**WORK TO BE COMPLETED**: What is needed is an exact copy of the lines from the one containing "The height and" through the last line of the records below, with no pictures.

——

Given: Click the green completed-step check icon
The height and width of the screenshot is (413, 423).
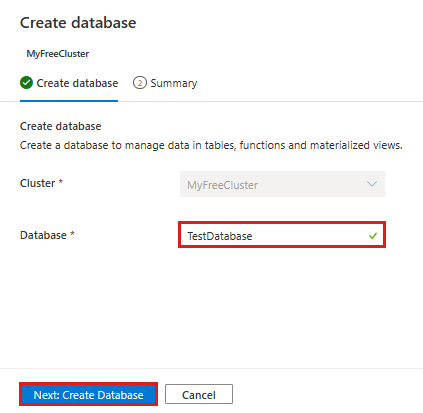Looking at the screenshot, I should point(26,83).
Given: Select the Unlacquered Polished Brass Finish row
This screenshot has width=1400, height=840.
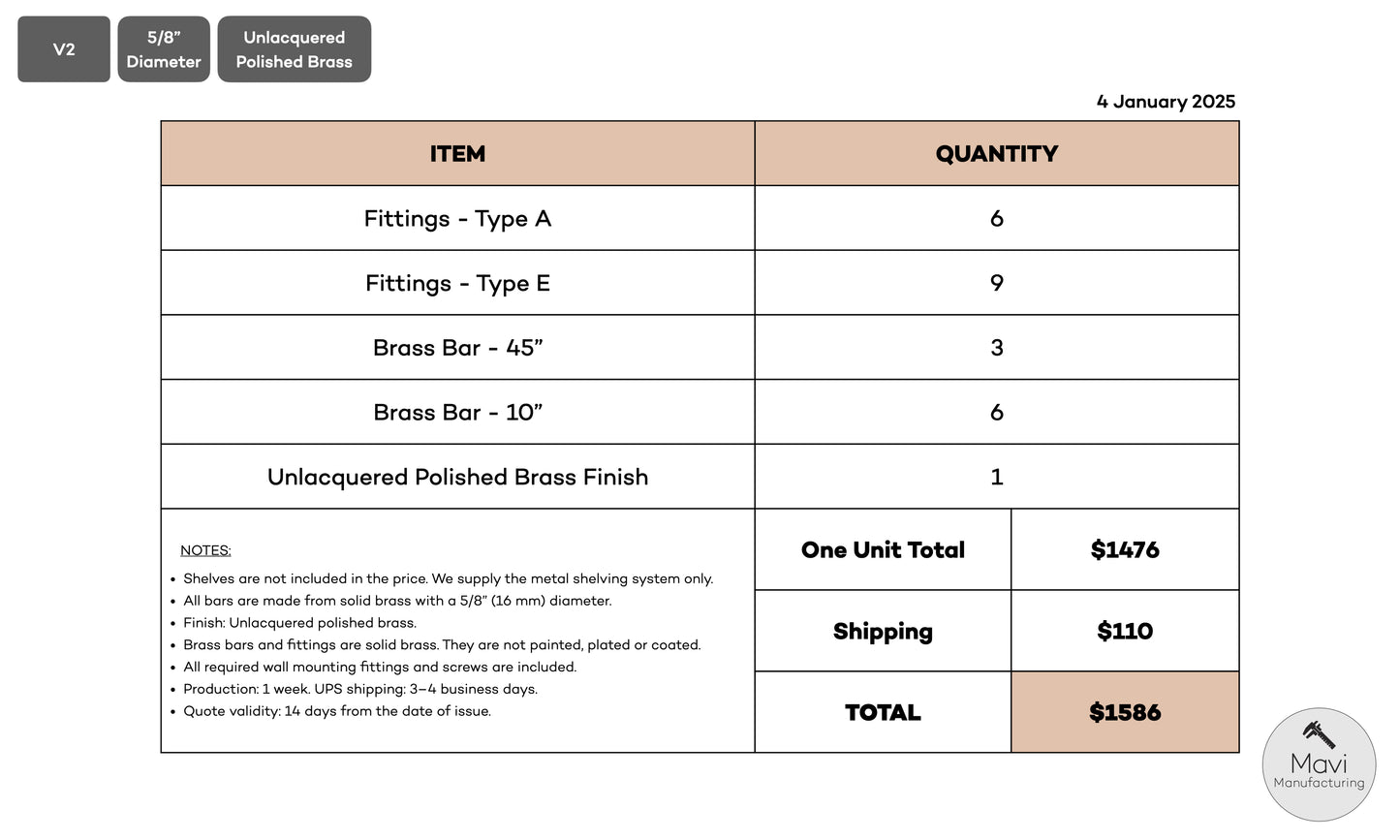Looking at the screenshot, I should [457, 478].
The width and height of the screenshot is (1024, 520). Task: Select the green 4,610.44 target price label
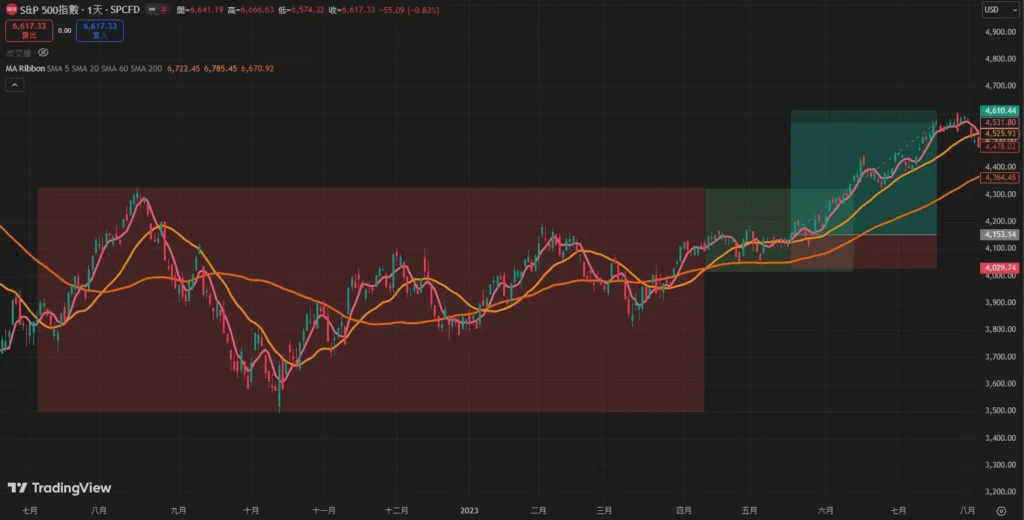(1000, 111)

——

**ANSWER**:
The height and width of the screenshot is (413, 423).
Looking at the screenshot, I should point(26,83).
Given: Select the Unlacquered Polished Brass Finish row
This screenshot has width=1400, height=840.
Looking at the screenshot, I should [457, 478].
The width and height of the screenshot is (1024, 520). Task: Select the green 4,610.44 target price label
(1000, 111)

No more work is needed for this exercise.